== Description of the task ==
Rescale the records from the line with "You are a computer-use" up to and including the line with "[x=455, y=326]", and write only those lines again, requests included. Multiply every coordinate in the answers by 1.8 and round to whole numbers, with halves rounded up; leave numbers in the requests unchanged, and leave the pictures out of your answer.

== Stored records ==
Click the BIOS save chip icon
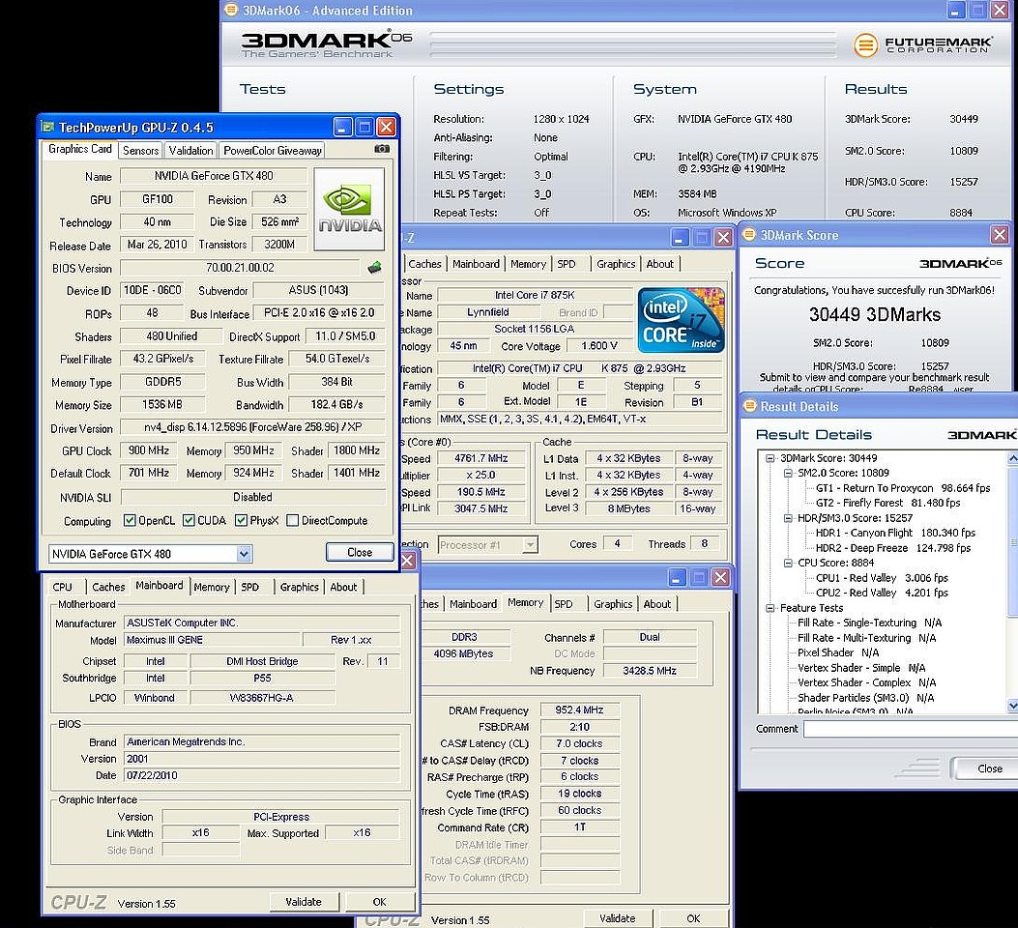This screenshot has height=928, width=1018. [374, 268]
* * *
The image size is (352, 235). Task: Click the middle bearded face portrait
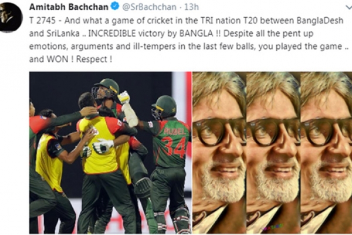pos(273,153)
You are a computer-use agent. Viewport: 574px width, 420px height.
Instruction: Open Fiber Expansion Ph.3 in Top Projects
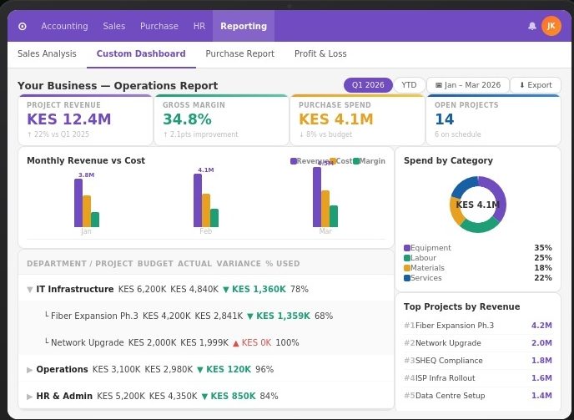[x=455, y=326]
---
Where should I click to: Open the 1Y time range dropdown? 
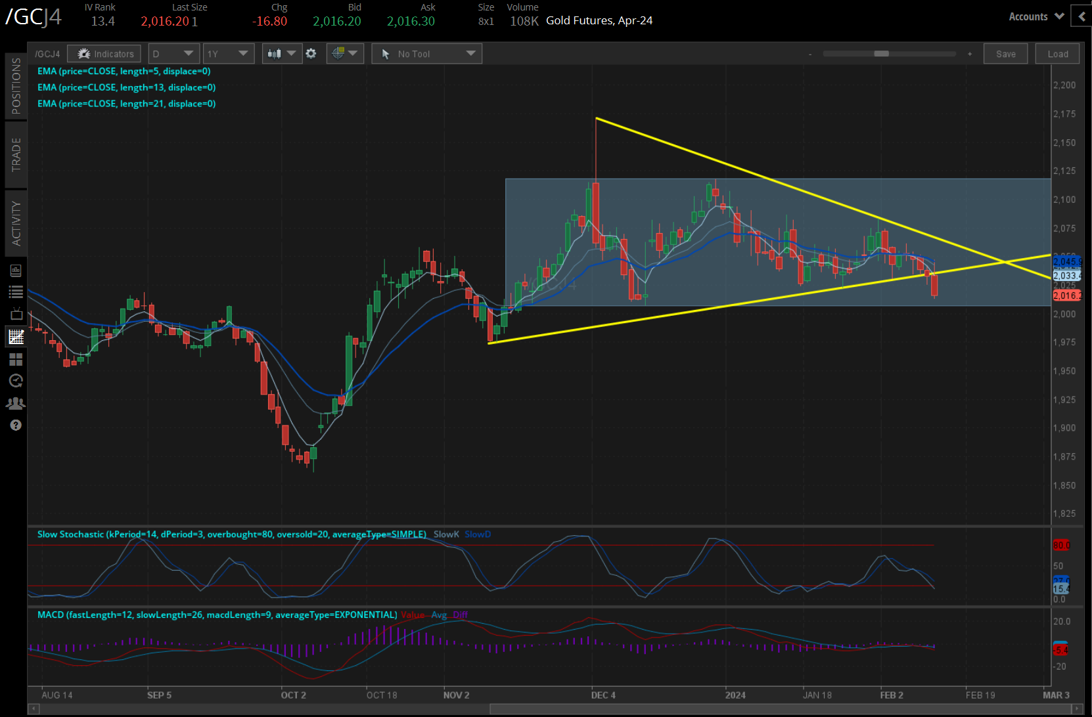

== Solution to the exercise ==
You are a computer-use agent. Viewport: 574px width, 420px height.
Instruction: Open Fiber Expansion Ph.3 in Top Projects
[x=819, y=587]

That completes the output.